Müller feuert Asche

Der Leiter des Deutschen Evaluierungsinstituts in Bonn, Helmut Asche, muss vorzeitig seinen Posten räumen. Entwicklungsminister Gerd Müller hat Asche Mitte Juli mit sofortiger Wirkung entlassen. Eine offizielle Begründung gibt es nicht, aber es heißt, das Ministerium sei unzufrieden, weil die Arbeit in dem Institut zu langsam vorangehe.

Bislang hat das vor zwei Jahren gegründete Institut zwei Evaluierungsberichte fertiggestellt, die aber noch nicht veröffentlicht wurden: einen zur Zusammenarbeit mit Ruanda im Gesundheitssektor und einen zur Aufbauhilfe in Afghanistan. An knapp einem Dutzend weiterer Evaluierungen wird derzeit gearbeitet, etwa zur Rolle des Entwicklungshelfers in der deutschen Entwicklungszusammenarbeit. Dass das Institut bislang nicht mehr Berichte fertiggestellt hat, liegt laut Kennern unter anderem daran, dass mehrere wichtige Leitungspositionen noch nicht besetzt sind. Demnach gab es Probleme bei der Ausschreibung, für die das Institut aber nicht verantwortlich sei.

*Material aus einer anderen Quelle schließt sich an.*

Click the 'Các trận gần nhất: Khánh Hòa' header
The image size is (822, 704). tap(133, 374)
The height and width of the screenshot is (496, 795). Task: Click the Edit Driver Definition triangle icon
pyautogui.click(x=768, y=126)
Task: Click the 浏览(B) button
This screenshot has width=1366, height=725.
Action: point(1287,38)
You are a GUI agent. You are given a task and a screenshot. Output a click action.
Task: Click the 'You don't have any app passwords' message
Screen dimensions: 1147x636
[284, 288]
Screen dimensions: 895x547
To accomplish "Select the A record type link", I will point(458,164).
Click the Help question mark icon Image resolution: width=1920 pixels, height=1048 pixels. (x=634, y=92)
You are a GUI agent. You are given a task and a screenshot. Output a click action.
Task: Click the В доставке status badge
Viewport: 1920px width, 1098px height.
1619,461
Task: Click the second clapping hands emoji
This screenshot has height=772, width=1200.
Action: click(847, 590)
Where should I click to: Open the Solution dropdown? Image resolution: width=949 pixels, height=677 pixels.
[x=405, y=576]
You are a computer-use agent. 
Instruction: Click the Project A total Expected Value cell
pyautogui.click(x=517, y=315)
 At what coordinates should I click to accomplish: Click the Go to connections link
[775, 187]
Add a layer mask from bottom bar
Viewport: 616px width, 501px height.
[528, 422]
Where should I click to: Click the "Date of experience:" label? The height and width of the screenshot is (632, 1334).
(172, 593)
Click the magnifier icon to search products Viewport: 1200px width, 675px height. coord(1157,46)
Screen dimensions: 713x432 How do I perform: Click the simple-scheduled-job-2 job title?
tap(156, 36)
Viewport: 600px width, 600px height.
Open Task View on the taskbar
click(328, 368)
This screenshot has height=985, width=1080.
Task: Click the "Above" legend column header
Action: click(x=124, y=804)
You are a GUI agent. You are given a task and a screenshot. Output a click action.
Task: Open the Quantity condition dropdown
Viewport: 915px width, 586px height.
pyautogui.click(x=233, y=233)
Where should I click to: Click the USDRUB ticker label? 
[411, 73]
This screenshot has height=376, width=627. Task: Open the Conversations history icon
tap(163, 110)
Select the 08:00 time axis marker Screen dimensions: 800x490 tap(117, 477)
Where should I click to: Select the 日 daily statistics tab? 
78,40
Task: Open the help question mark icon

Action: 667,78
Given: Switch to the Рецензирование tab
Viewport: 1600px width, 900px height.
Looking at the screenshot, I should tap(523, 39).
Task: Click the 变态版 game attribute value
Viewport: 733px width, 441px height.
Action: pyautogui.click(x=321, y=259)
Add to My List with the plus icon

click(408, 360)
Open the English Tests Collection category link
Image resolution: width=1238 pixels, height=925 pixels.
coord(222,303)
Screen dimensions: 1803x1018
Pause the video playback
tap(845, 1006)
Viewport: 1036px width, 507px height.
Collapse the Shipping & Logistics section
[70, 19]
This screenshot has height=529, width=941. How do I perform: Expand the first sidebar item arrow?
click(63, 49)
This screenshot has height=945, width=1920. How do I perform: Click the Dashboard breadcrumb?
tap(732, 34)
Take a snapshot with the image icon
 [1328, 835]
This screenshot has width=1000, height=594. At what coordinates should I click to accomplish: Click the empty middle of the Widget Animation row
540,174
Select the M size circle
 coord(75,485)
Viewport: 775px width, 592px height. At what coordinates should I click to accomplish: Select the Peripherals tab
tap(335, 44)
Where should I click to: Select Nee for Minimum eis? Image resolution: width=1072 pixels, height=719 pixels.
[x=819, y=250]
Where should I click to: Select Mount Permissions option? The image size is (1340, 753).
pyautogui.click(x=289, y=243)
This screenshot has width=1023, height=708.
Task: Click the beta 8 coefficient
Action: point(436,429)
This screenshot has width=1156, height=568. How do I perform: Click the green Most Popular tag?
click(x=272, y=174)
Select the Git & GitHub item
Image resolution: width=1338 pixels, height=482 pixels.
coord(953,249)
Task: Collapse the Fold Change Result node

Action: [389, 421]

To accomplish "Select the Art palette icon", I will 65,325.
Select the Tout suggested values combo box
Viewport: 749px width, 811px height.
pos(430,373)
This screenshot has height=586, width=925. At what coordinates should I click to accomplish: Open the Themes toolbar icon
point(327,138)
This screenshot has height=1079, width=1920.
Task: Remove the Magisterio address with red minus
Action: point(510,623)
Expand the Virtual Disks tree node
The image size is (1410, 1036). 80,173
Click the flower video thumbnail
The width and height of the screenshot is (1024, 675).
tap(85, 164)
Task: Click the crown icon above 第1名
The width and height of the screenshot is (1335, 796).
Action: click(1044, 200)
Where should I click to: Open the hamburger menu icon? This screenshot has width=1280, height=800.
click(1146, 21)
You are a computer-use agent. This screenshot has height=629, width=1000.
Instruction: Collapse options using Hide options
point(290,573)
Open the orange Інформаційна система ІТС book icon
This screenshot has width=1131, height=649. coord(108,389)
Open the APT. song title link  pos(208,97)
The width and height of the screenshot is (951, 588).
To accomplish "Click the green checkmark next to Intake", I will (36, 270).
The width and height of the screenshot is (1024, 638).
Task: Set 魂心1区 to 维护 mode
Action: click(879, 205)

Die Stellenbesetzungen müssen vom Entwicklungsministerium (BMZ) genehmigt werden.

Der entwicklungspolitische Sprecher der Grünen im Bundestag, Uwe Kekeritz, bezeichnete die Entlassung Asches als „Schlag gegen die Transparenz in der Entwicklungszusammenarbeit“. Das Institut sei Minister Müller von Beginn an „ein Dorn im Auge gewesen“. Auf einer Sitzung des zuständigen Bundestagsausschusses im Januar habe Müller gefragt, ob man mit dem Geld für das Institut nicht etwas Sinnvolleres anfangen könne. Es heißt, der Parlamentarische Staatssekretär im BMZ, Hans-Joachim Fuchtel, habe vor einiger Zeit angeregt, das Evaluierungsinstitut (DEval) ins Deutsche Institut für Entwicklungspolitik (DIE) zu integrieren.

Es sieht allerdings nicht so aus, als wolle das BMZ das Institut schließen. Asches Stelle wird neu ausgeschrieben; vorerst übernimmt Michaela Zintl, die für Evaluierungen zuständige BMZ-Referatsleiterin, die Geschäftsführung. Der Jahresetat des DEval liegt bei sieben Millionen Euro.

Mit seiner Parteizugehörigkeit hat die Entlassung Asches, der Mitglied der Grünen und seit 30 Jahren in der Entwicklungszusammenarbeit tätig ist, wohl nichts zu tun, ebenso wenig mit den bisherigen Evaluierungsergebnissen. Dem Vernehmen nach hat das Entwicklungsministerium in der Studie zu Afghanistan noch am besten abgeschnitten.

In der sogenannten Metaevaluation hat das DEval untersucht, wie deutsche Institutionen, die in Afghanistan Aufbauhilfe leisten, ihre Arbeit kontrollieren. Demnach erhalten sowohl die Deutsche Gesellschaft für Internationale Zusammenarbeit (GIZ) als auch die KfW-Entwicklungsbank nur mäßige Noten. Am schlechtesten schneidet offenbar das Auswärtige Amt ab, das etwa ein Drittel der deutschen Entwicklungshilfe für Afghanistan verwaltet. Das Auswärtige Amt kümmere sich überhaupt nicht um die Evaluierung seiner Arbeit in Afghanistan, sagen Kritiker.